I began my newspaper habit as a kid, following bylines the way many boys followed box scores. In high school, when I was invited to a weekend-long student journalism conference featuring Ed Anderson, I quickly agreed.
I knew Ed as The Times-Picayune reporter who wrote lots of stories about city government before moving to the Picayune’s capitol bureau in Baton Rouge. He seemed like the kind of newspaperman I wanted to be.
I’d written a few stories for my high school paper and a small weekly, and I brought along a stack of them to share with Ed. I couldn’t wait for him to tell me what a genius I was.
Ed approached me the next morning with my articles in hand. They were bright red, as if he’d used them to bludgeon someone to death. The only casualty, as it turned out, was my adolescent ego. With an editing marker, Ed had circled every sentence that was unclear, overwrought, self-indulgent. I was then in the midst of what might be called my high baroque period of composition, churning out prose adorned with elaborate ornament and devious complexity. Ed quietly suggested that for a newspaper writer, simple English would do.
He walked me through every line of every story, showing me what I had done, then what I should have done. I left our session feeling humbled but inspired. In critiquing my work, rather than blandly patting me on the back, Ed had shown me that he took me seriously and that he took the craft of journalism seriously, too.

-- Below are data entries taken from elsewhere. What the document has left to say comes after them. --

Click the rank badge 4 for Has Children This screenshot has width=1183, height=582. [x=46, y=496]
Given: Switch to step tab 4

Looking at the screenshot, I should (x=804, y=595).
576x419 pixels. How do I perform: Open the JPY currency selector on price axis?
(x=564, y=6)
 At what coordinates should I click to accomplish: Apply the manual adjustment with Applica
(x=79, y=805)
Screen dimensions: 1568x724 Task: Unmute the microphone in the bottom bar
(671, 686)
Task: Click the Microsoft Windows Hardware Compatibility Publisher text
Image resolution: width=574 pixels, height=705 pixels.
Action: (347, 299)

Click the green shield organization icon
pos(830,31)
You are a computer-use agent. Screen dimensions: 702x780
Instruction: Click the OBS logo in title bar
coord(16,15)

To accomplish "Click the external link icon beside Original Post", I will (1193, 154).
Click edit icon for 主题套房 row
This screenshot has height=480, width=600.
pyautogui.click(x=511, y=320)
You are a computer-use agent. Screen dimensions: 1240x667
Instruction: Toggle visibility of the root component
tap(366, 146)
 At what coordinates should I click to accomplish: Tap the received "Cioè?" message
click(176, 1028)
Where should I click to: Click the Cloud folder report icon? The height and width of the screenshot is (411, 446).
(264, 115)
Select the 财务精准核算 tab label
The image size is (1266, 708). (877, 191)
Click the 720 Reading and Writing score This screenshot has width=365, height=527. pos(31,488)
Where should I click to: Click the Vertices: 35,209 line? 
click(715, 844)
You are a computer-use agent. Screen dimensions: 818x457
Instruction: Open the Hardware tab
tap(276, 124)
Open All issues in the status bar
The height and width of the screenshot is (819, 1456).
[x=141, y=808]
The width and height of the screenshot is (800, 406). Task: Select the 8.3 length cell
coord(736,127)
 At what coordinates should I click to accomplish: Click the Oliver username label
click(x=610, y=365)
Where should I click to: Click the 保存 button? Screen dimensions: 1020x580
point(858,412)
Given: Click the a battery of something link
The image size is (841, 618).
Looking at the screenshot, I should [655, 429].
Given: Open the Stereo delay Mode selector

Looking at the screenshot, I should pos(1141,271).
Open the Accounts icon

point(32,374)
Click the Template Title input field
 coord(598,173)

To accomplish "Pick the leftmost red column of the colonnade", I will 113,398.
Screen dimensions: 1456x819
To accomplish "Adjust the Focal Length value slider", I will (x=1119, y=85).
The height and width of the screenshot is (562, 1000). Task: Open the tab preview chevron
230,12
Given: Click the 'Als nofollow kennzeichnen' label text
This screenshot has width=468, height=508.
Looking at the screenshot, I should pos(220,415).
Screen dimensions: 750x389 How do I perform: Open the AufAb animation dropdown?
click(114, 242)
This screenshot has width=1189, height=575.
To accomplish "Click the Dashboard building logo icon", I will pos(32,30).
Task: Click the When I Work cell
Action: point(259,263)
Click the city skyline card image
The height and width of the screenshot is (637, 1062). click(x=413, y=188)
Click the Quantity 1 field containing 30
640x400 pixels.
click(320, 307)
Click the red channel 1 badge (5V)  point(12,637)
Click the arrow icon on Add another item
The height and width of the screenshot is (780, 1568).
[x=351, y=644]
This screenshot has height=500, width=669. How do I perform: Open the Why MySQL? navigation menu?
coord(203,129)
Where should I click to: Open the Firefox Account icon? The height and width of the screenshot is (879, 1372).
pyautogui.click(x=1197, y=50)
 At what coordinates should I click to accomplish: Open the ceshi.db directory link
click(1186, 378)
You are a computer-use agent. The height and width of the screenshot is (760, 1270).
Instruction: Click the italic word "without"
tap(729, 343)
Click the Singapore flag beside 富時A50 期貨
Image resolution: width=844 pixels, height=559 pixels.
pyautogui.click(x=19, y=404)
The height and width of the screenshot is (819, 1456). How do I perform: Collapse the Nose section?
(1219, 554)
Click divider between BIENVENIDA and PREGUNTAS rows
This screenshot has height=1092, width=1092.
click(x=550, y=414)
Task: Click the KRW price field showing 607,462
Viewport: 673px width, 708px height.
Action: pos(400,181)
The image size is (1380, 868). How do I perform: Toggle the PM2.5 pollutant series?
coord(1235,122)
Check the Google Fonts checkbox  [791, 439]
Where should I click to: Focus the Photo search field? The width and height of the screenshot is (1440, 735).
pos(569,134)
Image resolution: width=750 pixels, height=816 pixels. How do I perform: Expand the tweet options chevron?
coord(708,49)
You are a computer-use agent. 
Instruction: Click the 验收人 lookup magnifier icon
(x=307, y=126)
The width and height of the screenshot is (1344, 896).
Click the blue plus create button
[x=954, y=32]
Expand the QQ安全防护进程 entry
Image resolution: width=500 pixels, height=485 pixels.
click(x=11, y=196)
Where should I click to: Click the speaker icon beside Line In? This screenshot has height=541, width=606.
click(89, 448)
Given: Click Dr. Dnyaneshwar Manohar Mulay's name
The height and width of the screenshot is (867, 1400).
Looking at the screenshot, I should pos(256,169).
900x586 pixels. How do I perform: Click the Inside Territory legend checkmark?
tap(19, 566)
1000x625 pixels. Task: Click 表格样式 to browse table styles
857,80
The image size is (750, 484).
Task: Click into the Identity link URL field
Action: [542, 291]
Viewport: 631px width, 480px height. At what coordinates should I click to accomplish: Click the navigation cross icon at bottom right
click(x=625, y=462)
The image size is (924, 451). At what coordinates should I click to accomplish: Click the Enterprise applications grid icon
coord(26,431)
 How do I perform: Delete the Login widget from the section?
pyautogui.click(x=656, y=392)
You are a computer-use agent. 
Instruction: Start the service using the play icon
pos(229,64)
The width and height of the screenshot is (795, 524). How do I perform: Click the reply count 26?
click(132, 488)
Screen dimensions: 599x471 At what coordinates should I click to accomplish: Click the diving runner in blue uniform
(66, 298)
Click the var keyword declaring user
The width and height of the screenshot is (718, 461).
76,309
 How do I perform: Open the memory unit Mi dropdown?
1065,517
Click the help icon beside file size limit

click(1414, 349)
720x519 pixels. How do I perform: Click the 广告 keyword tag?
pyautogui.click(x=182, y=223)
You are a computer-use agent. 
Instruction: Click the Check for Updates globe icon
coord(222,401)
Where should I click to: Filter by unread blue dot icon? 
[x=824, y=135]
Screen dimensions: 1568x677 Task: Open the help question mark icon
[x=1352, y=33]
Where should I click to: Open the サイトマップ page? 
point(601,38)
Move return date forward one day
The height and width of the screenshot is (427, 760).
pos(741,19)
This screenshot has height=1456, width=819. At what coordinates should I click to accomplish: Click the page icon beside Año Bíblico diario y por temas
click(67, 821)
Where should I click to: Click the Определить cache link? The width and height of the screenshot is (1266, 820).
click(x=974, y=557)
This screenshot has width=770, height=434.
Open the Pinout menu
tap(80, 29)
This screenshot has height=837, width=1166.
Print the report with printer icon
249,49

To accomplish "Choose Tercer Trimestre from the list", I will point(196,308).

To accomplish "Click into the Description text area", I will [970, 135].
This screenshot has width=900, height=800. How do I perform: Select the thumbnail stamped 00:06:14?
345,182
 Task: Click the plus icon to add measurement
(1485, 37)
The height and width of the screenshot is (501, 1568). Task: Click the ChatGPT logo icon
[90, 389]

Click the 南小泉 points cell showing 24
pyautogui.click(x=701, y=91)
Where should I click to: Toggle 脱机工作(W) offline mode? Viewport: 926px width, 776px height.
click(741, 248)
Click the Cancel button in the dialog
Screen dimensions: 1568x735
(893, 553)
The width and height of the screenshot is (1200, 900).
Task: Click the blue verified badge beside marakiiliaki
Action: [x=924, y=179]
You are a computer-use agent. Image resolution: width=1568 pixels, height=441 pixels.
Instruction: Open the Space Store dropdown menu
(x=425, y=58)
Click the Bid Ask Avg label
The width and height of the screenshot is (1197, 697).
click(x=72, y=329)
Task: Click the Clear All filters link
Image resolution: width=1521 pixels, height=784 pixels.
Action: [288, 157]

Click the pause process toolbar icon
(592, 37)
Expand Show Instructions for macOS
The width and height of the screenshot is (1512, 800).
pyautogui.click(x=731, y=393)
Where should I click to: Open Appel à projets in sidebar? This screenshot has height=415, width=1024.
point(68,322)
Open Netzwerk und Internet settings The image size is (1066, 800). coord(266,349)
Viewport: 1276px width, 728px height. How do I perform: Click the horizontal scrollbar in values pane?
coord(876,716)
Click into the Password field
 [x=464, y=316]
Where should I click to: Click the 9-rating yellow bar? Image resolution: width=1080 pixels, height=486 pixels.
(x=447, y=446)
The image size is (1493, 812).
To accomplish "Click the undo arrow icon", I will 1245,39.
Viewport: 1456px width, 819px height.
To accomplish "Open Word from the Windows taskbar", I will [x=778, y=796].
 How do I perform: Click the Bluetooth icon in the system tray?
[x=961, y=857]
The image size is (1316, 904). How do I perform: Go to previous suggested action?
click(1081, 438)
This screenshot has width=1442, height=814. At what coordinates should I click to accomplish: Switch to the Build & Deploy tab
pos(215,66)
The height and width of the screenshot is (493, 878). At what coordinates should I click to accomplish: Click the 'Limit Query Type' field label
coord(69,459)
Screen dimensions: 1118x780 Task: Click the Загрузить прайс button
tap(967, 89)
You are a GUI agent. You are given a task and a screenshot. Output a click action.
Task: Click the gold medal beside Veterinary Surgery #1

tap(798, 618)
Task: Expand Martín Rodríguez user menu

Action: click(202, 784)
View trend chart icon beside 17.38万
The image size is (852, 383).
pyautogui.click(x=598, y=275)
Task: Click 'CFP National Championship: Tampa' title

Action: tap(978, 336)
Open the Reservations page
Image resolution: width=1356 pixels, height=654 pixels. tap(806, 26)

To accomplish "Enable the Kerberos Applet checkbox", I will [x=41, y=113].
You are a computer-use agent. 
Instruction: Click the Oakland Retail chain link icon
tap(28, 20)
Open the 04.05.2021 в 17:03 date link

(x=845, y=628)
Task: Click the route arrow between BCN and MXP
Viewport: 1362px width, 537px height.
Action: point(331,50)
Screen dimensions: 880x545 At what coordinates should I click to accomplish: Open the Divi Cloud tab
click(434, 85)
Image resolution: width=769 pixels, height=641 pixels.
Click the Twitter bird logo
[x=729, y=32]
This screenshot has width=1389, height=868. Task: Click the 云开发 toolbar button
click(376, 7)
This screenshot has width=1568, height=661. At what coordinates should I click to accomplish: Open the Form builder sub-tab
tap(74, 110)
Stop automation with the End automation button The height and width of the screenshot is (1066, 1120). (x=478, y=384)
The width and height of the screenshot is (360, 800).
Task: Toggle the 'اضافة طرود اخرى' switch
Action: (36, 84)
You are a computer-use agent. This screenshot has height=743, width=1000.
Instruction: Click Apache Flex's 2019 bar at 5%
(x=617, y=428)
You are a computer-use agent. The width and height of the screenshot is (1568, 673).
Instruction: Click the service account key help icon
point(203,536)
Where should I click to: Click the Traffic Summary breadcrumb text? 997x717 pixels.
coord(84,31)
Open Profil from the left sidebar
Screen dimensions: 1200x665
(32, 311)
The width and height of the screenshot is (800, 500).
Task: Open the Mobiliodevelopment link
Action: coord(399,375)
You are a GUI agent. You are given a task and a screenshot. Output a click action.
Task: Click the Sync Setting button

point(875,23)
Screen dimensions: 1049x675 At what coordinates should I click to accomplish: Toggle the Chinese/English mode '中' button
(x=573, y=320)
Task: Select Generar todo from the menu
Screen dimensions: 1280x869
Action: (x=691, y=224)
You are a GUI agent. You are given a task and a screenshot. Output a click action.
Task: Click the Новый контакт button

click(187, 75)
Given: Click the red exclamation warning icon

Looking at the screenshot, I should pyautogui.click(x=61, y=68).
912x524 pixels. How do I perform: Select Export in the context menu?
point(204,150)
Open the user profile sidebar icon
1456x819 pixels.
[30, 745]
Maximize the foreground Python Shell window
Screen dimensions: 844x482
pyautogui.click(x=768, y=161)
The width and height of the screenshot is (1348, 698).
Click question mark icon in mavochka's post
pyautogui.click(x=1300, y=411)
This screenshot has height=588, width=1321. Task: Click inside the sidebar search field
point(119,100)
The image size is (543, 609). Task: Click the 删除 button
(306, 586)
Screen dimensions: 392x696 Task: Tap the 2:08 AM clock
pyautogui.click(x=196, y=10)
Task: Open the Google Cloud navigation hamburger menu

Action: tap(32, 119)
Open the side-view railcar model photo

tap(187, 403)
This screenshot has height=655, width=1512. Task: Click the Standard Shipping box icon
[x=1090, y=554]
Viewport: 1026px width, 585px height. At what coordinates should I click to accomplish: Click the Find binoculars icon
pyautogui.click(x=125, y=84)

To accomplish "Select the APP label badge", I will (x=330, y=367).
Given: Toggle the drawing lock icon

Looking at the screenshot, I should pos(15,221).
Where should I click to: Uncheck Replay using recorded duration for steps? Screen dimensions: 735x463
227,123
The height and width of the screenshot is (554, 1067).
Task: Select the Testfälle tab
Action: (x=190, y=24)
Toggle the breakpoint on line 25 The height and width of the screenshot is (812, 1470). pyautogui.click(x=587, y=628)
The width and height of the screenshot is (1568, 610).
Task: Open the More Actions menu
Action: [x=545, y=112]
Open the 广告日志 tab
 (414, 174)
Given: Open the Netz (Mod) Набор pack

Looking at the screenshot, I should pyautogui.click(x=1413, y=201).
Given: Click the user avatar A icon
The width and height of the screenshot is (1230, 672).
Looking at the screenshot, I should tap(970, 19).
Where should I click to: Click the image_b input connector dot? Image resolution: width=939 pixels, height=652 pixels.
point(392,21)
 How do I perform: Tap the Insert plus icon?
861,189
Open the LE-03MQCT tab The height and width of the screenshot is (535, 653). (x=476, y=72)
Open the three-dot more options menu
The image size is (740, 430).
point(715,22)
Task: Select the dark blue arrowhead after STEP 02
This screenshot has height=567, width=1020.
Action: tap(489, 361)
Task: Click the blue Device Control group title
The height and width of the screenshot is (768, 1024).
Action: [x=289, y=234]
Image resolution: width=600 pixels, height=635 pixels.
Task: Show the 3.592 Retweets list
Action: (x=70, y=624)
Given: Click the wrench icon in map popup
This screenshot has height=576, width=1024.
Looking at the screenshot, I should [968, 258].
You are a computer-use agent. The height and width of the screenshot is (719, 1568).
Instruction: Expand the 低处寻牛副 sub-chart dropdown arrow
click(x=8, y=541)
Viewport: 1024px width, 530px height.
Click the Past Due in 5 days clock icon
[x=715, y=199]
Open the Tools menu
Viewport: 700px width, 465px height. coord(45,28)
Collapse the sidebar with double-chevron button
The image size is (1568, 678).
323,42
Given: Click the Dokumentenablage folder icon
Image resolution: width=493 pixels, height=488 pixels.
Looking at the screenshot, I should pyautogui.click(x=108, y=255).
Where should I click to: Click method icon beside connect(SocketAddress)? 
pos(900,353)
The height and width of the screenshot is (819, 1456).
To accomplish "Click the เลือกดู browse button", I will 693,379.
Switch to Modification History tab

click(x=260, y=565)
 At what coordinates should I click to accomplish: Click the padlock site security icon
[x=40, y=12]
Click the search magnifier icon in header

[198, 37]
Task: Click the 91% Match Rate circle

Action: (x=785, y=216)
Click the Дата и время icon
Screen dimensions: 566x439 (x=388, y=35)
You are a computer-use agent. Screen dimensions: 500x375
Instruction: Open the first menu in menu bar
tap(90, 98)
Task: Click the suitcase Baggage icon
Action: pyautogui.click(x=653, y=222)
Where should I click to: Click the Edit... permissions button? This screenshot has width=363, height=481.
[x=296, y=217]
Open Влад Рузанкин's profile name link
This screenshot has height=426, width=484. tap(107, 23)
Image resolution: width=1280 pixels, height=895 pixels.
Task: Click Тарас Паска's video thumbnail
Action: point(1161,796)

From him, I got my first deep sense that newspapering could be not only a job but a calling.
Ed believed that newspaper writing should call attention to the subject, not the writer.
The current fashion in personality-driven journalism, in which reporters are encouraged to develop their own “brand,” was alien to him.
I’m told that Ed disliked being assigned “thought pieces,” those lengthy interpretive articles, usually reserved for the Sunday paper, which aspire to tell readers What It All Means. He preferred the daily grind of the government beat, assuming that if readers knew who did what and who said what, they could fathom the big picture for themselves.
I followed Ed into newspapering, and we stayed in touch.
A few weeks ago, after he fell ill with the cancer and related complications that would soon claim his life, I visited him in the hospital. Calmly, he related his prognosis and his odds for survival.
That was just like Ed, I thought — the man with a true journalist’s gift for seeing things just as they are, not as we would wish them to be.
It is often the curse of growing up that in becoming adults, we have to leave the idols of our youth behind. But as I reminded Ed not long before his death, he remained my hero to the end.